Waiting for La Marmotte to begin, the peloton was full of enthusiasm and energy, but halfway up the Col du Galibier with cyclists strewn by the roadside, my doubt was building whether it would ever end. The final push was excruciating, but the finish line was eventually crossed. It could well be the same for US fiscal policy.
At the start of the year, we were expecting Congress to make progress on a package of growth boosting measures around tax reform and infrastructure spending. It's now mid year, and the timetable for key legislative priorities has slipped. The Republicans, who campaigned on repealing Obamacare decided to tackle this first, but have not been able to agree on how to reform the Affordable Care Act. This has contributed to delays around tax legislation. Equally, there is internal conflict over the details of tax policy changes within the Trump administration and Republicans. Throw in the legal cloud surrounding President Trump and the battle around the budget resolution and debt ceiling and it is not surprising that the market has lost confidence in the reflation trade.
But the US administration has not adopted the feared approach to global trade. In addition, rolling back some of the regulatory pressure on business appears underway. Several energy projects are now likely to go ahead and while it is not clear exactly what will happen to Dodd-Frank, financial regulation looks set to become less onerous. This has helped maintain high levels of business and consumer confidence, although this does not appear to have had much impact on current activity.

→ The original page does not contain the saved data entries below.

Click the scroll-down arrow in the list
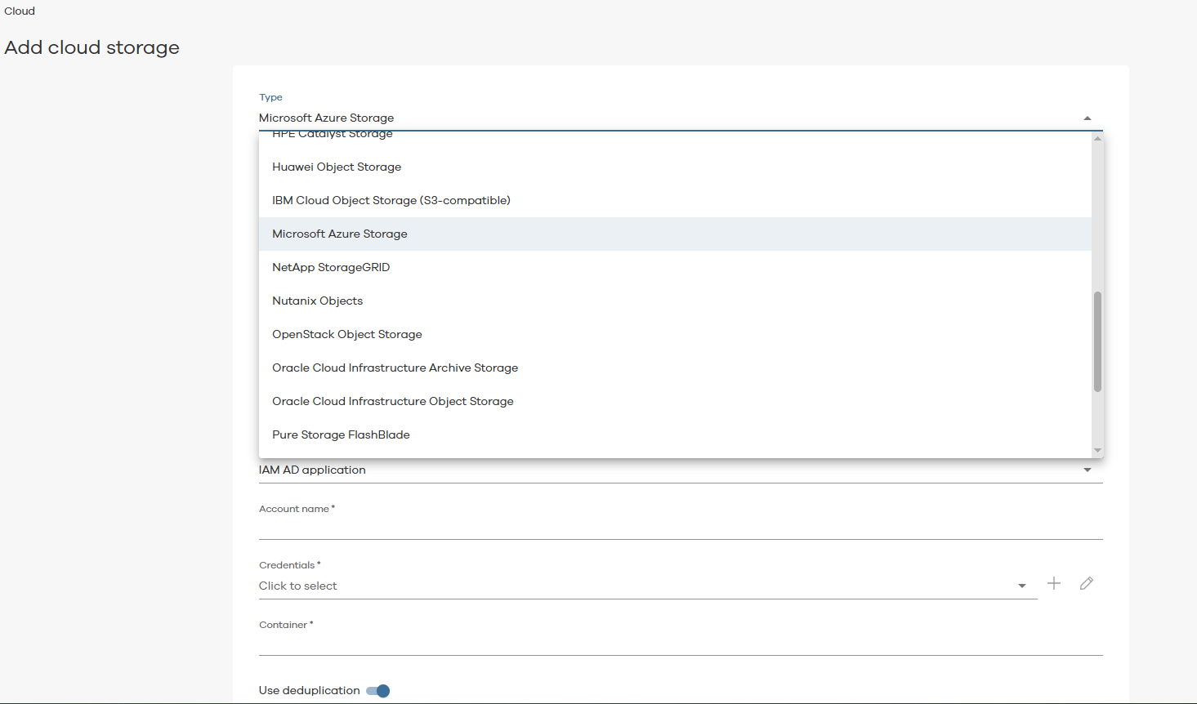Screen dimensions: 1197x704 click(x=1097, y=451)
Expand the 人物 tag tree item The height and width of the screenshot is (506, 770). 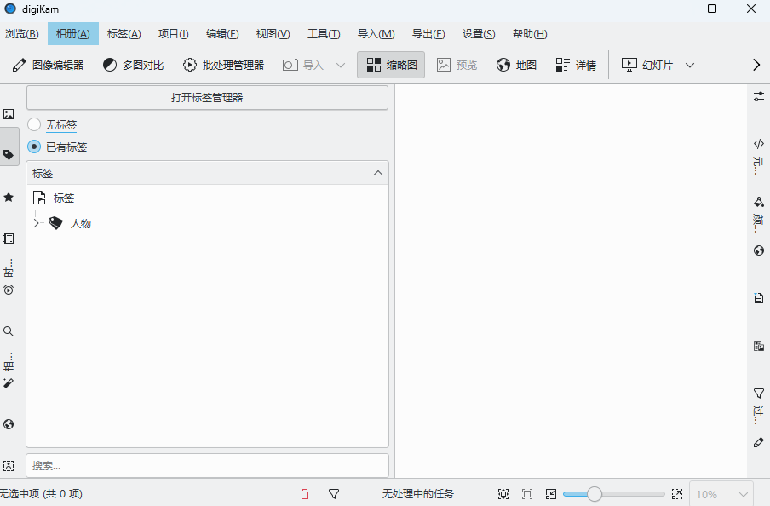(x=37, y=223)
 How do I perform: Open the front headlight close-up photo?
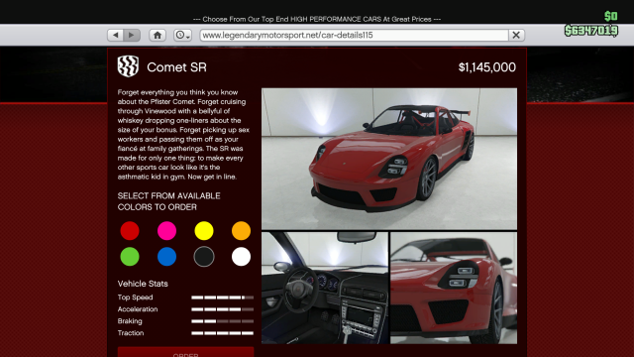454,288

Still, the pressure is building for the Republicans to deliver ahead of the mid-term elections and there are signs of movement in key areas. Healthcare appears to inching towards resolution. This does not necessarily mean there will be new legislation, but that Republicans will at least decide to move on, one way or another. The delay to the August recess could be the culmination of the process.

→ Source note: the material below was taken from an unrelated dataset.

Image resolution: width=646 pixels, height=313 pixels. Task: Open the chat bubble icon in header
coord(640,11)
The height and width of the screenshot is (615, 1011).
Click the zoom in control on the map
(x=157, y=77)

There also appears to be growing recognition that tax reform is just too complicated. The controversial border adjustment tax (BAT) which is a critical revenue raising element to pay for the ambitious corporate tax rate favoured by the leadership lacks support from most Senate Republicans. This suggests the focus might shift more towards pure tax cuts than reform. It also means the deficit is likely to rise in coming years, though there are a number of accounting tricks which are likely to be deployed to enable Congress to claim it is revenue neutral. The most egregious is the potential aggressive use of dynamic scoring. This will assume that the tax cuts boost growth which in turn generates revenues to help pay for the measures!
Away from the all the political noise and despite fluctuations in quarterly GDP, the US has continued to grow moderately, but still above trend. Unemployment was 4.4% in June, a historically low level. Wages and inflation have remained lower than expected which has allowed the Fed to move slowly on interest rates. This in turn has created benign financial conditions, allowing the expansion to continue.
In many ways, the failure to adopt a fiscal stimulus is helping to extend the economic cycle. Yet if Congress finally delivers in 2018, the timing will be poor, coming when the US is already at full employment. A boost to aggregate demand could put upward pressure on wages and inflation and force the Fed to raise rates faster than expected. This could then expose the heavily indebted corporate sector and liquidity fuelled asset prices. Just as I was overheating on the final climb up Alpe d'Huez, the US economy could suffer the same fate.